The proportion of homes on the market which have had at least one price reduction is at its highest level in over a decade, property website Rightmove has reported.
More than a third (36.3%) of properties have had at least one price reduction, which is the highest figure recorded since January 2011.
The average size of the price reduction is also the highest since January 2011 at 6.2%.
When this reduction is applied to the average asking price, at £366,281 in September, this could equate to a typical price cut of £22,709, Rightmove said.
It said the figures suggest that some sellers were too optimistic on their initial asking prices and have had to make some bigger-than-usual adjustments.
The website also said the average price tag on a home jumped by nearly £1,400 in September, but the rate of increase was smaller than the average of 0.6% seen at this time of year.
Across Britain, the average new seller asking price increased by 0.4% month-on-month in September this year, or by £1,386 in cash terms, Rightmove said.
The typical asking price is 0.4% lower than a year ago, marking the biggest annual drop since March 2019.
Rightmove said there are signs of activity starting to pick up, with the number of new properties coming to market jumping by 12% in the first week of September, compared with the average weekly volume in August.
It also pointed to some mortgage rates having started to ease.
Rightmove said house prices are still on track to meet its prediction of a 2% fall over the year as a whole.
Tim Bannister, Rightmove’s director of property science, said: “It’s been a slower-than-usual August, so all eyes will be on market activity over the next few weeks, which will set the trend for the rest of the year.
“The combination of 14 consecutive Bank of England interest rate rises and many buyers and sellers still catching up on lost pandemic holidays has contributed to a bigger-than-expected summer lull, though we still anticipate an autumn bounce.

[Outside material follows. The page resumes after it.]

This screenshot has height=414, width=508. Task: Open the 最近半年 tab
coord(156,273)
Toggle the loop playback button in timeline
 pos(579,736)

“Market conditions still vary considerably in different locations, and so a local estate agent will be best placed to advise sellers to give them the best chance of finding a buyer this autumn.”
Mr Bannister continued: “As we enter a key selling season, more people who have been thinking about what they need from a home and where they want to be living next year and beyond are taking action and coming to market.
“This has helped to improve buyer choice, especially for those looking for larger homes, which also means that new sellers in the middle and upper sectors need to be extra careful not to set their price expectations too high.
“Plenty of sales are being agreed for properties that are priced at the right level, and those that are selling are still taking five days less than at this time in 2019. We’re also seeing the number of fall-throughs decline as market conditions and mortgage rates stabilise.”
Andy McHugo, director at McHugo Homes in Birmingham, said: “In almost 20 years of selling homes, I feel that this summer and last summer have been the most subdued, perhaps due to the impact of not being able to travel in the summers of 2020 and 2021, but obviously with the current economic backdrop also.
“Encouragingly, since the start of September we’ve seen an upturn in inquiries as more homeowners have been motivated to step out into the market place, which should help translate into sales over the coming weeks and months.”
The report was released as a separate index from estate and letting agent Hamptons indicated that in the rental sector, prices are continuing to increase strongly.
It said that the average rent in Britain topped the £1,300 per month mark for the first time last month, 11 months after passing the £1,200 mark.
The average monthly rent on a newly-let home in August was £1,304.
Hamptons said the average rate of annual rental growth on a newly-let property hit 12.0% in August, the fastest growth since its index started in 2014.
August’s rate of growth surpassed the previous record of 11.5% which was set in May 2022.
Aneisha Beveridge, head of research at Hamptons, said: “Higher rents are only going some way towards helping mortgaged landlords balance their books, rather than boosting their profit. This is one of the reasons we haven’t seen large numbers of new landlords come into the market.”